I conclude that ##T## is a linear transformation.
Yes. Integration is linear.
However, I'm not really sure how to find ##\text{Ker}(T)## and ##\text{Im}(T)## . For ##\text{Ker}(T)## for example, would it simply be something along the lines of ##T | a_n = 0 \forall a \in \mathbb k## ? Forgive me if this is a foolish question.
It's not a foolish question, it's a matter of practice. ##\operatorname{ker}(T)=\{\,a\, : \,T(a)=a_0X + \frac{a_1}{2}X^2 + \ldots + \frac{a_n}{n+1}X^{n+1}=0\,\}##. Now when is a polynomial the zero polynomial? Similar for the image. ##\operatorname{im}(T)=\{\,b=b_0+b_1X+\ldots + b_mX^m\, : \,b=T(a)\,\}## and then you can write the conditions of possible ##b_i\,.##
Part B has me confused, but mostly because I don't know how to evaluate ##D##. How does ##D(p)## relate to the form of the linear transformation I was given in part (a)?
##D## is the differentiation and ##T## the integration. You could just start with an example, say ##a= 2+3x+4x^2## and calculate ##D(a)## and ##T(a)## and see what happens to the coefficients ##(2,3,4)##
As for question 2)
a) The test for ##S## and ##A## being subspaces is fairly trivial so I don't include it. Now, to determine that ##V = S \oplus A## I'm finding it a little trickier. I observe clearly that ##S \cap A = \{0\}## but how do I formalize that and lead into it proving that V is the direct sum of S and A?

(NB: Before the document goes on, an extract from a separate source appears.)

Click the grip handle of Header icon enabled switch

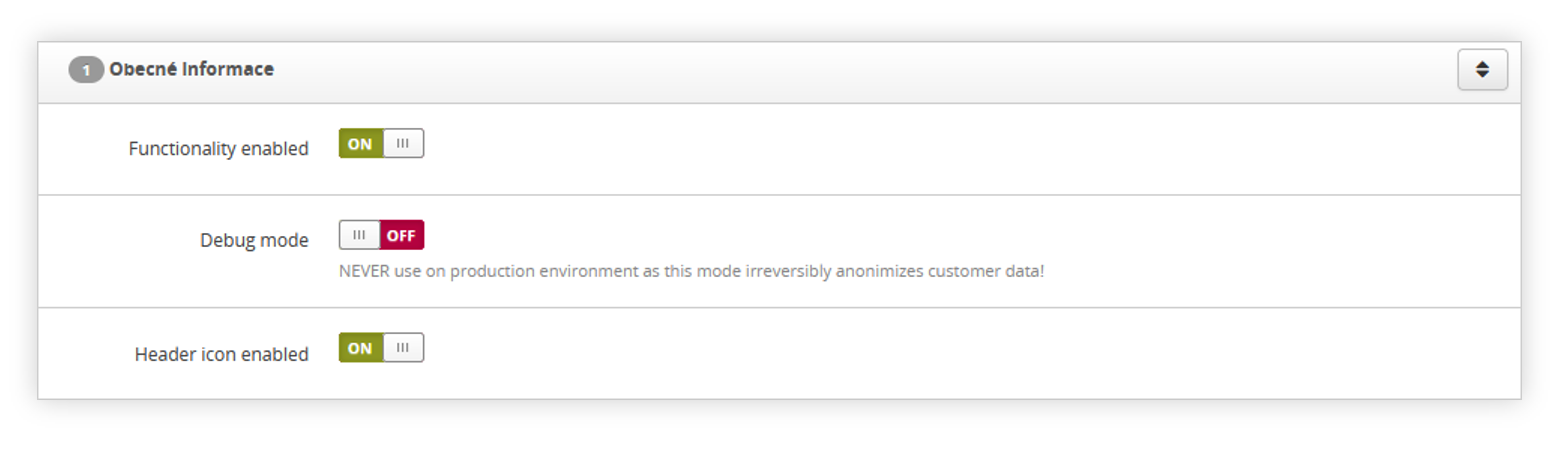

We have ##j^2=1## which means ##j(j(v))=v##. Now consider ##u=j(v)+v## and ##w=j(v)-v##.
b) is also confusing me. I found
this and it looks remarkably similar to my problem, but I do not know how to apply it here.
Symmetric and skew-symmetric indicates, that it must have something to do with matrices ##A## and ##A^\tau##. Now use a similar trick as before and define ##A\pm A^\tau## for an arbitrary matrix ##A##.